/---

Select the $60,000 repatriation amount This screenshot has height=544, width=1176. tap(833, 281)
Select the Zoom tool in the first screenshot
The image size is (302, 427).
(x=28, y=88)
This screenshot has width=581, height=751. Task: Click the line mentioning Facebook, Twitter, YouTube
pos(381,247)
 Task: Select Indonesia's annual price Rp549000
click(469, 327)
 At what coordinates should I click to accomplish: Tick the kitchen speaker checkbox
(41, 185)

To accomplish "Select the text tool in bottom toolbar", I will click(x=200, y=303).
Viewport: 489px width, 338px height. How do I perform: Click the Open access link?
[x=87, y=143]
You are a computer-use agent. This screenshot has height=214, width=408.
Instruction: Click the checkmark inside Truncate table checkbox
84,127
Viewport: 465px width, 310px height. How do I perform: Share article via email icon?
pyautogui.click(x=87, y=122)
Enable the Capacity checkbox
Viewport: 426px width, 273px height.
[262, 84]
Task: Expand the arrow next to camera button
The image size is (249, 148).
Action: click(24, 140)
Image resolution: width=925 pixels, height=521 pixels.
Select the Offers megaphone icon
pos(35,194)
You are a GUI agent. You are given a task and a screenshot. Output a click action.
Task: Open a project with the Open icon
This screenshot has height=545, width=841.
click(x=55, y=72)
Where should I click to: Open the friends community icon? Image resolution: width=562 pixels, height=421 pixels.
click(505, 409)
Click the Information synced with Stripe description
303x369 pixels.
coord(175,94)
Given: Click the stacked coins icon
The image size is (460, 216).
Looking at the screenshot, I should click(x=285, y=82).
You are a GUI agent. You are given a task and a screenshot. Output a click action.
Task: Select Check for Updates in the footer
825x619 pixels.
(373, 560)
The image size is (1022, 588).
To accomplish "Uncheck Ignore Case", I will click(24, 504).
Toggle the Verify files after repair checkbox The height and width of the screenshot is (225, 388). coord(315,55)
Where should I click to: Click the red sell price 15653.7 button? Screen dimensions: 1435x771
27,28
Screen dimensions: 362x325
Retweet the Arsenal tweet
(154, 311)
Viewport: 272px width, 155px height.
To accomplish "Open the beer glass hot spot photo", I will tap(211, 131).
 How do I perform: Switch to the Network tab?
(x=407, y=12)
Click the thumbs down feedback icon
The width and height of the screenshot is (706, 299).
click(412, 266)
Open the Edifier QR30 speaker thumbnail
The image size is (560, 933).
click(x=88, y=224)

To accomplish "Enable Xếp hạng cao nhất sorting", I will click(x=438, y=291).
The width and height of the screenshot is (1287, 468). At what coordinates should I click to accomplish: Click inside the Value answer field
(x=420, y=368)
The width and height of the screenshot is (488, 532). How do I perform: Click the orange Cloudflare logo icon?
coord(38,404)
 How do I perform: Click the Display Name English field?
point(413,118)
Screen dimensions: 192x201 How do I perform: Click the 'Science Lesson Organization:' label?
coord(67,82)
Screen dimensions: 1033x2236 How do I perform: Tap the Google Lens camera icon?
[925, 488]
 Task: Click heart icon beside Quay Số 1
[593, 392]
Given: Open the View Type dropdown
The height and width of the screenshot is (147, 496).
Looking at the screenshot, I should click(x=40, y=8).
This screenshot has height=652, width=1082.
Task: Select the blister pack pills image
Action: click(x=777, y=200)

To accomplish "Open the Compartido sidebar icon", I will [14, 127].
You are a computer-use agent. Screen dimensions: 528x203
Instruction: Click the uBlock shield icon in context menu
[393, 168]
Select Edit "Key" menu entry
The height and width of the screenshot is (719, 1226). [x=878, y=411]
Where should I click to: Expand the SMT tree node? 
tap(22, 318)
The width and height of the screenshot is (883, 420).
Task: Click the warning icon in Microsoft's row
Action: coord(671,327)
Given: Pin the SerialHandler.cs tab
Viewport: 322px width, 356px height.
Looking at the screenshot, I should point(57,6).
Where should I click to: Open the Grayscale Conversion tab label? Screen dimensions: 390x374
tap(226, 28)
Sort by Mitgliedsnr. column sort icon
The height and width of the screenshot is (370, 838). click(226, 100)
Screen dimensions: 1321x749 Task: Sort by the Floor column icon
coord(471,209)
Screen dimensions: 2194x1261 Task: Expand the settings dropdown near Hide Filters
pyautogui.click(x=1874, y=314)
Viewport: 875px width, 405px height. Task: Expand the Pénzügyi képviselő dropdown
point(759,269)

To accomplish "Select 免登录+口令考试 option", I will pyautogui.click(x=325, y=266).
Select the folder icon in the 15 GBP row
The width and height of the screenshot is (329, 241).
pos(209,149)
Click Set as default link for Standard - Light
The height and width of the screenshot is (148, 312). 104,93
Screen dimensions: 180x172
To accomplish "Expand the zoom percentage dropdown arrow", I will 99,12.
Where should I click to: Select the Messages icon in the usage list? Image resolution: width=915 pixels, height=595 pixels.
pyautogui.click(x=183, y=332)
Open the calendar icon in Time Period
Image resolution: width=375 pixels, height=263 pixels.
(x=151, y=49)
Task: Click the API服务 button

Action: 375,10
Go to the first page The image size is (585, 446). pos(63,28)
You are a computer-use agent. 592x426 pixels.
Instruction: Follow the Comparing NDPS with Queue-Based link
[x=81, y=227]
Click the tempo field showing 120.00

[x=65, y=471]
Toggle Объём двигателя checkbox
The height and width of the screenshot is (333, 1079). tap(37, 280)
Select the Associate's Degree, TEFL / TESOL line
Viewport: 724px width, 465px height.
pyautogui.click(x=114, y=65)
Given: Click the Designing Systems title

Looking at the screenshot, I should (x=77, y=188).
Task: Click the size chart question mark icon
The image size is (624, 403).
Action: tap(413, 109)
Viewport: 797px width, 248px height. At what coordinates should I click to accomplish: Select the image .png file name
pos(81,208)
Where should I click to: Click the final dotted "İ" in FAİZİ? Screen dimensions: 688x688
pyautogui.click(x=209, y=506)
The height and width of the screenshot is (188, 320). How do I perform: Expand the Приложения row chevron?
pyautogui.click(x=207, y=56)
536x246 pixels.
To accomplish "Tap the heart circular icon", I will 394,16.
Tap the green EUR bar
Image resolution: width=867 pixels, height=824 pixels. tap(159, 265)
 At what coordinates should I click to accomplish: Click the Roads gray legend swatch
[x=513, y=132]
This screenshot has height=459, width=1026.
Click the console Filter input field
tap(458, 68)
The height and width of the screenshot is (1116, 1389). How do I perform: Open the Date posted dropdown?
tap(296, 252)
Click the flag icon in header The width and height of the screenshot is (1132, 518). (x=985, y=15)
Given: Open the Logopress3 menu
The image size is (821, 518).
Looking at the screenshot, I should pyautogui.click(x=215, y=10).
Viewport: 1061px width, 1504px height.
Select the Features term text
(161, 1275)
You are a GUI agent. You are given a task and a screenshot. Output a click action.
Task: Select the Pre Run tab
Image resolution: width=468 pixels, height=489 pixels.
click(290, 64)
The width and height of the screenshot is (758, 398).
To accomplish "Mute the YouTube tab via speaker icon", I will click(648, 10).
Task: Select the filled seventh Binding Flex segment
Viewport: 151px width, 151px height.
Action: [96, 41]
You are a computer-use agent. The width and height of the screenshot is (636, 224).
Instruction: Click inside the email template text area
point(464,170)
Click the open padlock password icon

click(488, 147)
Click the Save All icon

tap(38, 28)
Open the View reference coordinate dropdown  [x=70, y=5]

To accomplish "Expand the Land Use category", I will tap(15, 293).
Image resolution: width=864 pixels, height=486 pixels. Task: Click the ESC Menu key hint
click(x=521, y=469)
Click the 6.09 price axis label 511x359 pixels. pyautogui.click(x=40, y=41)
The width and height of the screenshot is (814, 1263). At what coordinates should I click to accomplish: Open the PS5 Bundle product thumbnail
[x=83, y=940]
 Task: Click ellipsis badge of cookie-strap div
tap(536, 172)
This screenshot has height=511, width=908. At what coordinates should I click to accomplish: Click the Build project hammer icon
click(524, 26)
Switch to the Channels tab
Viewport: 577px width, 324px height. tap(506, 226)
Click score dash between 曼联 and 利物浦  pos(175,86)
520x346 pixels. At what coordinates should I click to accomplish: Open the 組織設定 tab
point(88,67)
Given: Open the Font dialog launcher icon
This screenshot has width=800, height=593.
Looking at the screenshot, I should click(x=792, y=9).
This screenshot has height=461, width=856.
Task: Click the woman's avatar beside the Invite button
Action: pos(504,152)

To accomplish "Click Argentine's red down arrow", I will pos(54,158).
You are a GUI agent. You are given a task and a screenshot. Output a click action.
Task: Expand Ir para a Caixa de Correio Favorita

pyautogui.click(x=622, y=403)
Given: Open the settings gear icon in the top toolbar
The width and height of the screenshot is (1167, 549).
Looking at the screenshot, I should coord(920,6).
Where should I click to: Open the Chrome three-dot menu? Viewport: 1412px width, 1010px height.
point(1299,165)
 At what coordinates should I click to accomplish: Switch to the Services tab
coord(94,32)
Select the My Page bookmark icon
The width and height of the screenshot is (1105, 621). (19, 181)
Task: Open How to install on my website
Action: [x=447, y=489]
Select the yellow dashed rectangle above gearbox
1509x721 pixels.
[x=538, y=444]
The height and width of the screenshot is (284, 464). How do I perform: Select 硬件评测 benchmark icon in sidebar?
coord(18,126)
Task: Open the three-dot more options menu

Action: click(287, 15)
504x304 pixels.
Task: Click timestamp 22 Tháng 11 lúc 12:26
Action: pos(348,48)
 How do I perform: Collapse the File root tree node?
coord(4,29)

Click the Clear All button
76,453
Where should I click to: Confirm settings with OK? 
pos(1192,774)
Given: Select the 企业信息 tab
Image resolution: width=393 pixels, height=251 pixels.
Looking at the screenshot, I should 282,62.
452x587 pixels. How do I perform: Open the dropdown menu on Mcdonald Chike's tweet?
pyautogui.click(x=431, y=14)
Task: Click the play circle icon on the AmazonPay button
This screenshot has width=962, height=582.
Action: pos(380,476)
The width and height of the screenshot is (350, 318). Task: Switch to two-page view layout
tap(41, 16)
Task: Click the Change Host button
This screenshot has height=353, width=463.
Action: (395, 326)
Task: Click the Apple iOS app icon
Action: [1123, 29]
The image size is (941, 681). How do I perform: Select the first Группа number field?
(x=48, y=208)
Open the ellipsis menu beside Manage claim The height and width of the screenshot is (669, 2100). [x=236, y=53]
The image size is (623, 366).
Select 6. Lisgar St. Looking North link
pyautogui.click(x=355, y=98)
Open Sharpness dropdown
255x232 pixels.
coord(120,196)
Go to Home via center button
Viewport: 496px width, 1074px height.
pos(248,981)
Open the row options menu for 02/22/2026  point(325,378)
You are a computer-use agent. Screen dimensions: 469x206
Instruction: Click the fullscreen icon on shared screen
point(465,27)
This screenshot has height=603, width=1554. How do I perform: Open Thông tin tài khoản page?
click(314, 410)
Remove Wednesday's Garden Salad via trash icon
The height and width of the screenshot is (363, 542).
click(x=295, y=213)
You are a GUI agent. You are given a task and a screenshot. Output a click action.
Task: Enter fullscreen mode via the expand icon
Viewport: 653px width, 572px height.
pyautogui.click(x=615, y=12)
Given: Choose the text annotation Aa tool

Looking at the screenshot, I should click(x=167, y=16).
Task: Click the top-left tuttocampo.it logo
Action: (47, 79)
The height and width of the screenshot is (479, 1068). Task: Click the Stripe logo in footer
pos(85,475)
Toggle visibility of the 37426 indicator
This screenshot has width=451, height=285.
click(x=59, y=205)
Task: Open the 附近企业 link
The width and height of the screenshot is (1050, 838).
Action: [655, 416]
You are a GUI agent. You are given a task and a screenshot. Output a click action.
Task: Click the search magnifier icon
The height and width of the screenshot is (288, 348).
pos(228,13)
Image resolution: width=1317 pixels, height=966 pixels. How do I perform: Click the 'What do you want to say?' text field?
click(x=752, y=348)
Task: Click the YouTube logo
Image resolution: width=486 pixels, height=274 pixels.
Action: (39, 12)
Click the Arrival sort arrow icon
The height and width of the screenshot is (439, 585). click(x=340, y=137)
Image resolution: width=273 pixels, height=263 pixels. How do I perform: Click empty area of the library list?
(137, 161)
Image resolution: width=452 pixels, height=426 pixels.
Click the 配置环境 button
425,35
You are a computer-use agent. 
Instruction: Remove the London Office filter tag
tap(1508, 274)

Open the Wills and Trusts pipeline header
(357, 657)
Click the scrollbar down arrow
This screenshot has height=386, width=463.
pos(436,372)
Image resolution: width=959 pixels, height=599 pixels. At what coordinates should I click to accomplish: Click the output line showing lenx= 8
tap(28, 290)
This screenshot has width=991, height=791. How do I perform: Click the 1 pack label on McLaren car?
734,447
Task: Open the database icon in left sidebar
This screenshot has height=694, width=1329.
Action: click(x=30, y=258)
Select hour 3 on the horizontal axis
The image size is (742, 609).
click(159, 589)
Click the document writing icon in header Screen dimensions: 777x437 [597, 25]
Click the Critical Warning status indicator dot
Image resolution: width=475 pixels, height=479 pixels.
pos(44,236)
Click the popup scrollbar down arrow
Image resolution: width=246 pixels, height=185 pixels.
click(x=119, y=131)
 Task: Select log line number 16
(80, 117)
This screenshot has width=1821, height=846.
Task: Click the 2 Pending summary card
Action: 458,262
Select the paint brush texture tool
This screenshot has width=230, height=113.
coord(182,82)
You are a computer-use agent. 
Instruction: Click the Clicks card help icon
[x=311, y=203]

\---

Prompt: Can you recast the lines above as a Markdown table with the columns "Row" and "Line", starting at the line that contains "Given: Open the Logopress3 menu" and ending at the line that contains "(161, 1275)", leaving out any blank lines?

Solution for this problem:
| Row | Line |
|---|---|
| 1 | Given: Open the Logopress3 menu |
| 2 | The image size is (821, 518). |
| 3 | Looking at the screenshot, I should pyautogui.click(x=215, y=10). |
| 4 | Viewport: 1061px width, 1504px height. |
| 5 | Select the Features term text |
| 6 | (161, 1275) |